INSTRUCTION: Recast the records from the line containing "This screenshot has height=726, width=1443." up to and including the line containing "(x=858, y=675)" as a Markdown table with the columns No. and Text, numbering each line and skipping blank ones. Omit the pictures.

Pointing data for screenshots:
▽
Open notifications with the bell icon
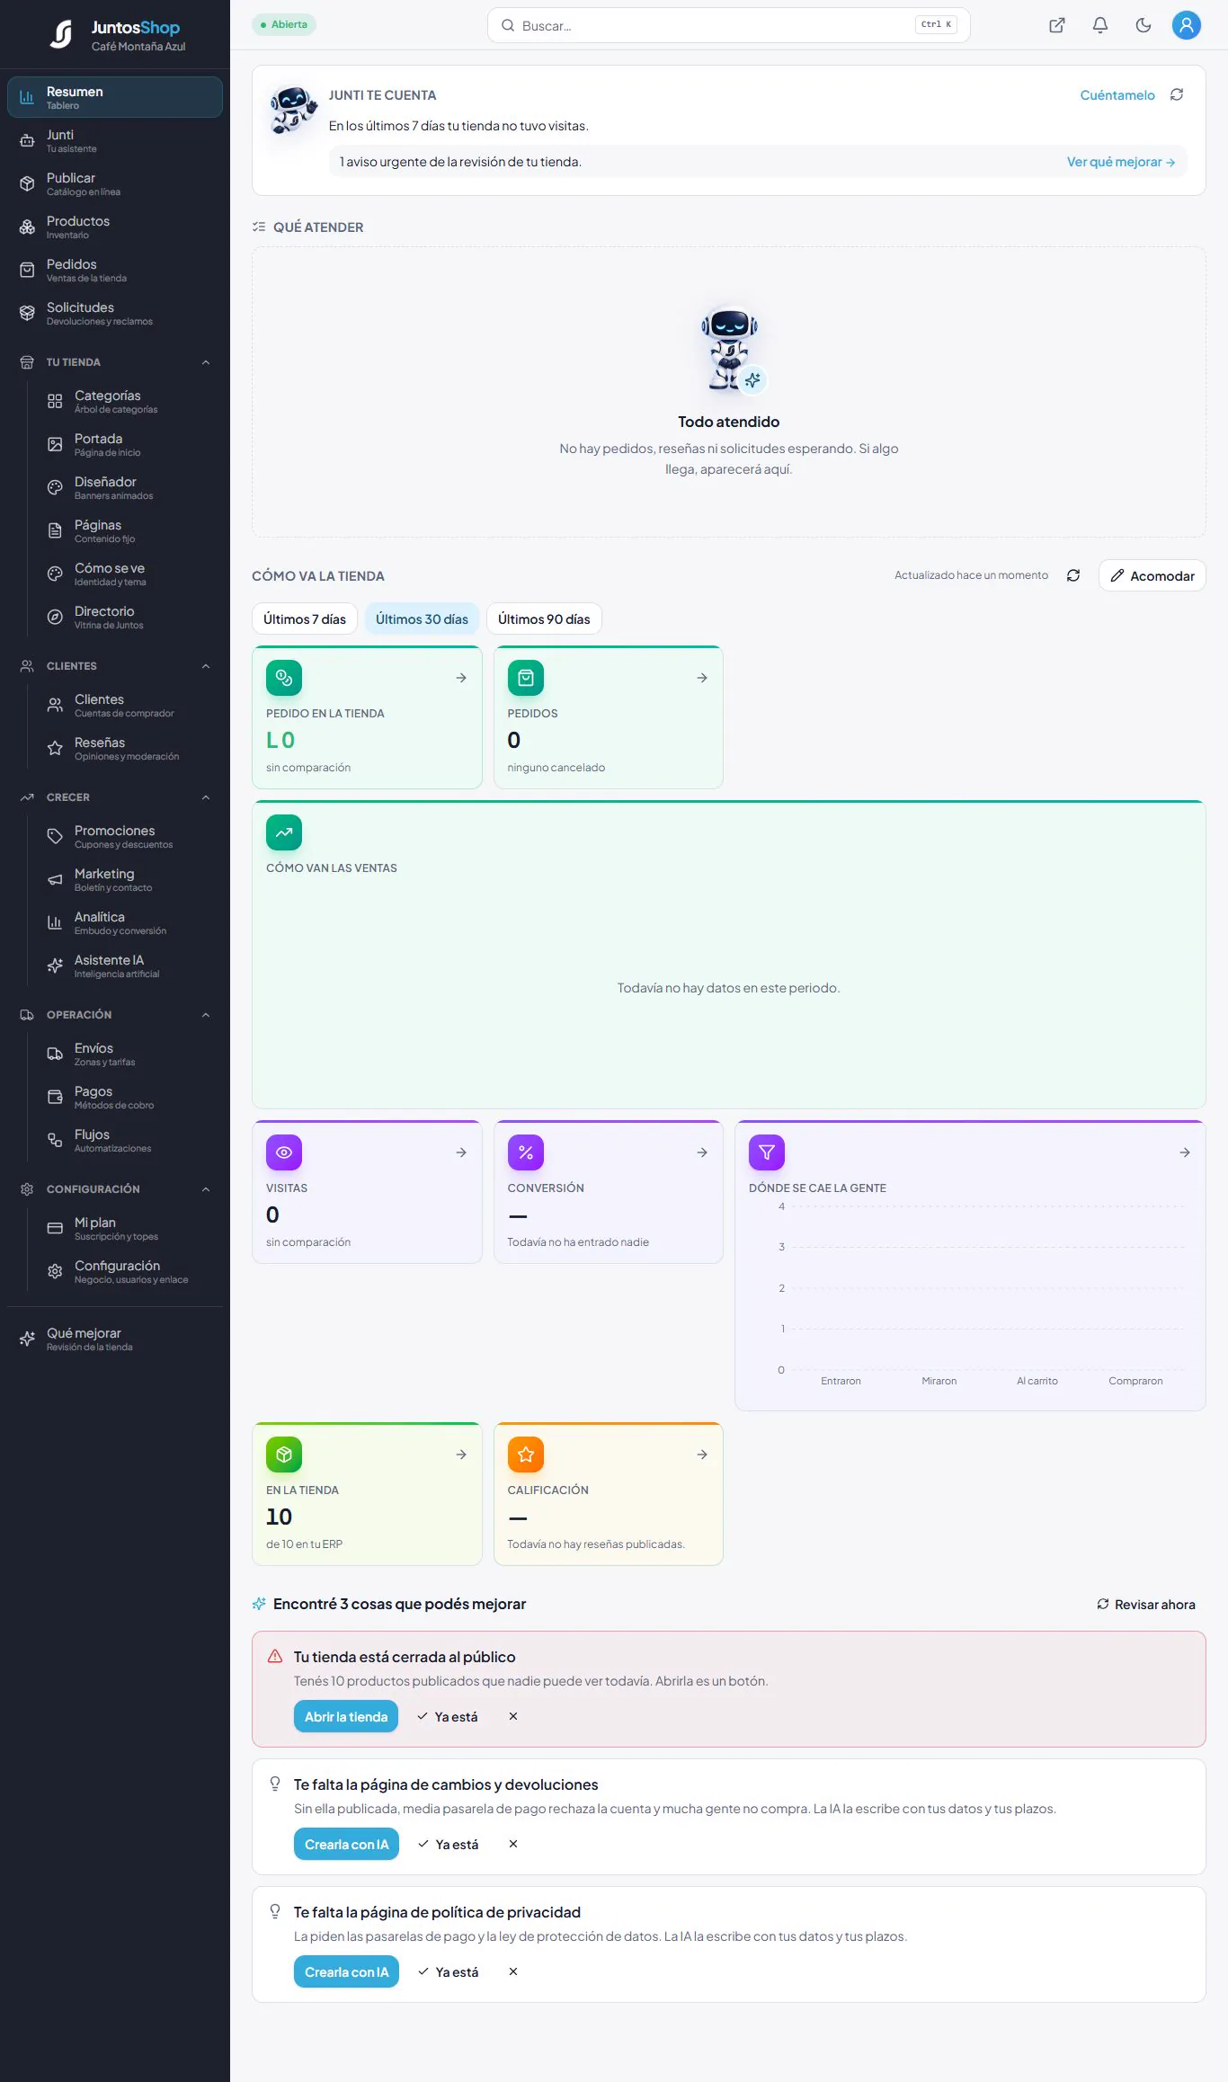This screenshot has width=1228, height=2082. pos(1099,25)
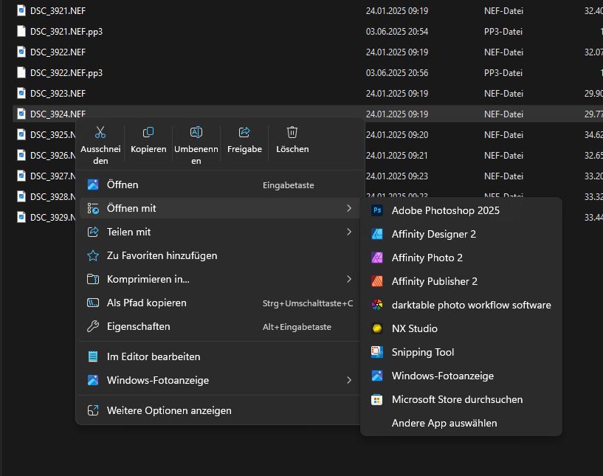The width and height of the screenshot is (603, 476).
Task: Click Andere App auswählen
Action: 444,423
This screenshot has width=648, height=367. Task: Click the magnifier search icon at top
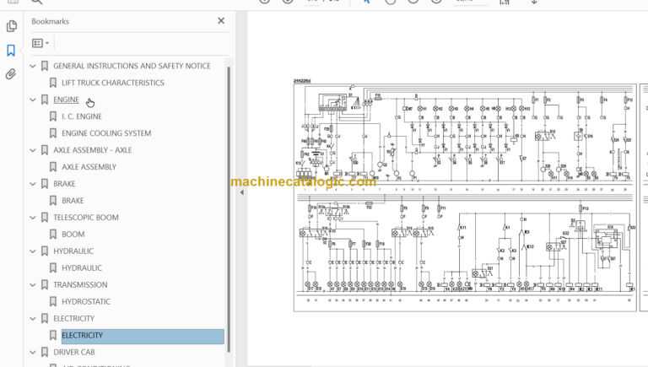[x=36, y=3]
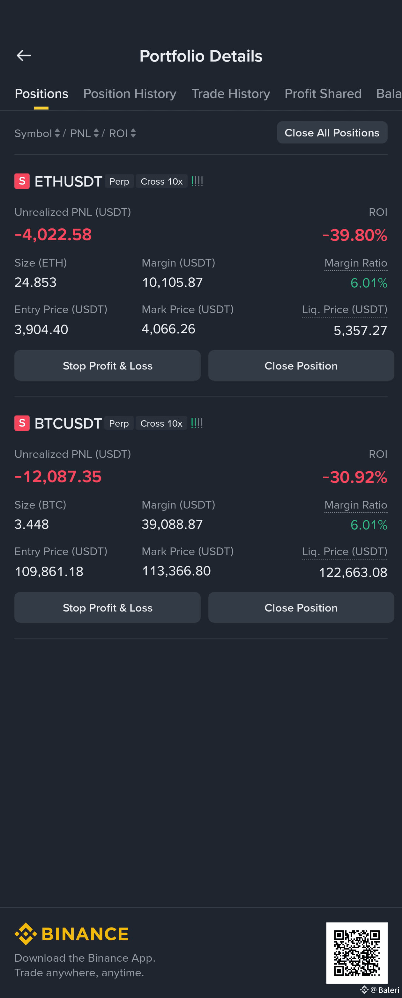Image resolution: width=402 pixels, height=998 pixels.
Task: Sort positions by Symbol
Action: point(37,133)
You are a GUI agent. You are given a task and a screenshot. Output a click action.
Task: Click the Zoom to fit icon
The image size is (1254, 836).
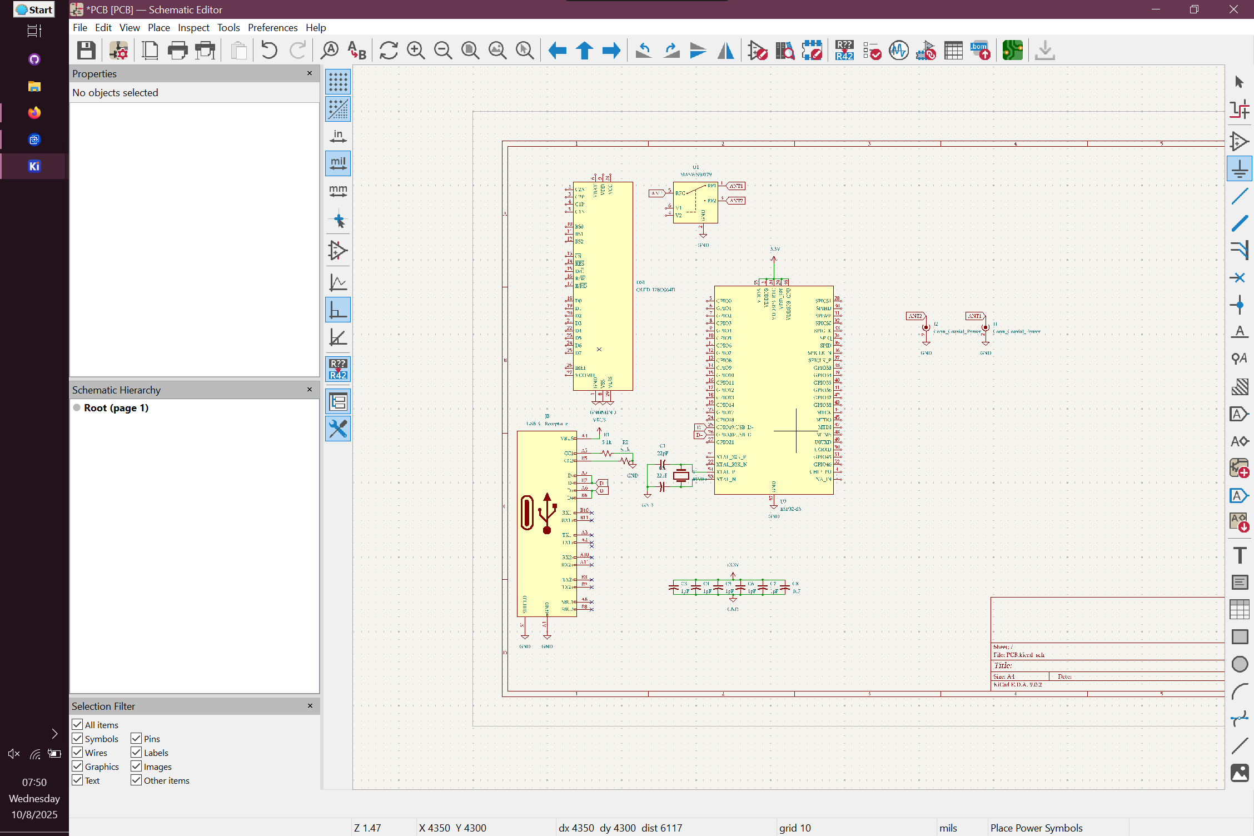click(x=470, y=51)
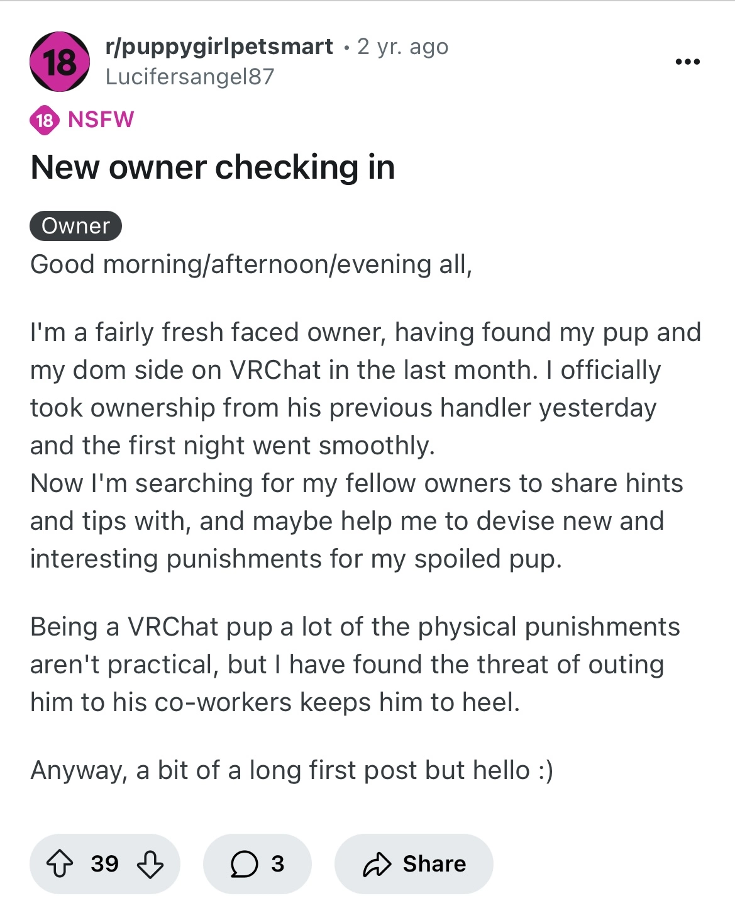Click the pink 18 NSFW badge icon
This screenshot has height=903, width=735.
click(45, 120)
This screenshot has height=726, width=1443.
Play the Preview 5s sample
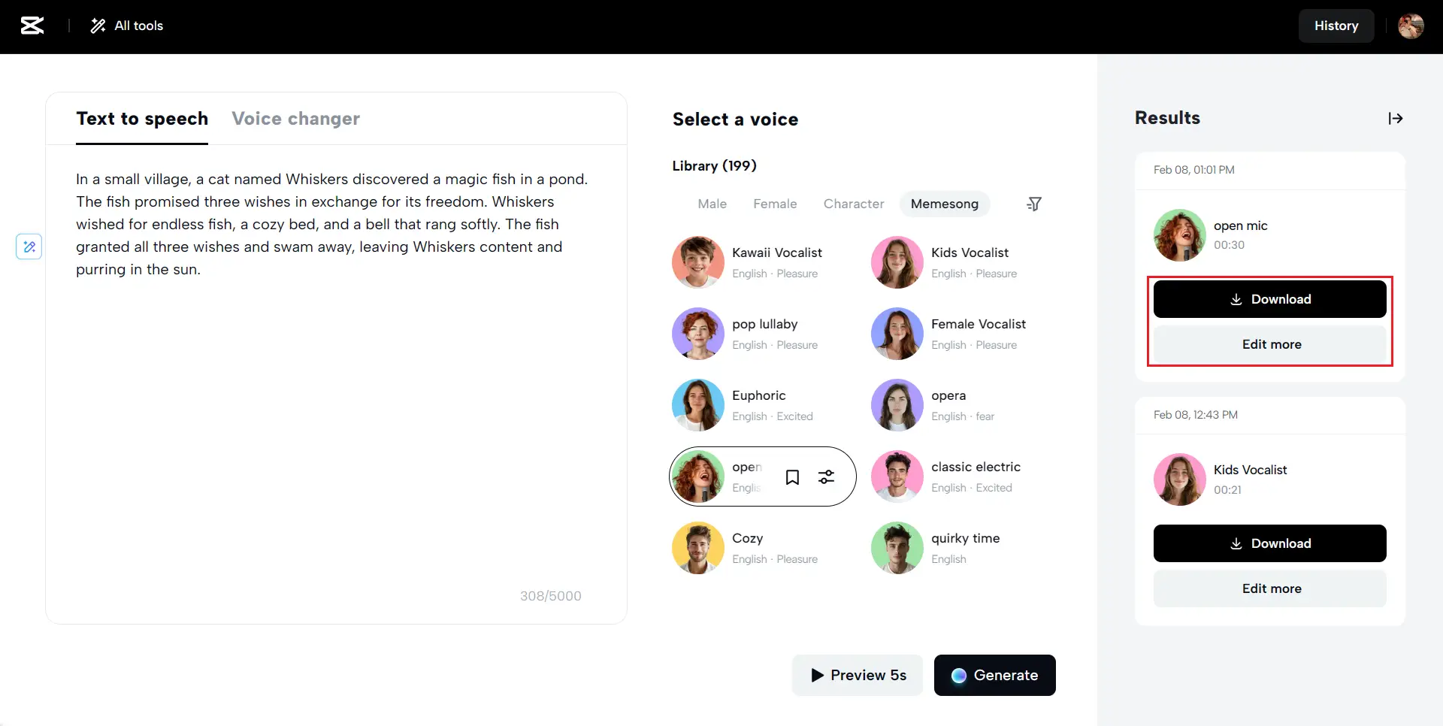(x=858, y=675)
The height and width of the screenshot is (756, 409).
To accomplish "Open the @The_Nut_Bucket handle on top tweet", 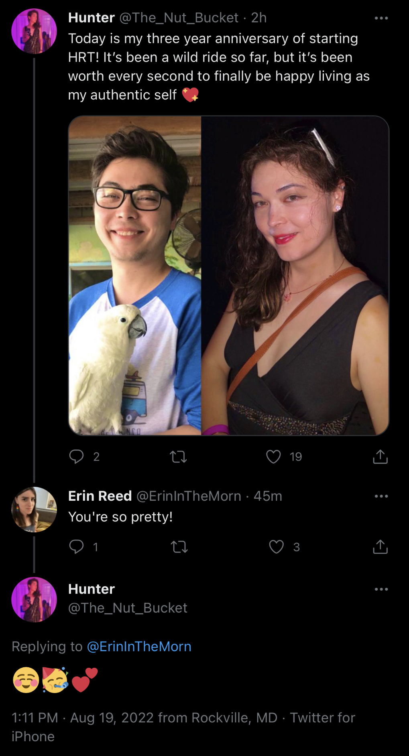I will point(179,18).
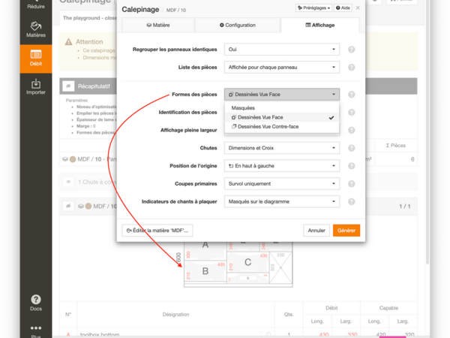Click the Annuler button
This screenshot has width=450, height=338.
point(317,231)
△
WRITTEN SOLUTION:
| No. | Text |
|---|---|
| 1 | This screenshot has height=726, width=1443. |
| 2 | Play the Preview 5s sample |
| 3 | (x=858, y=675) |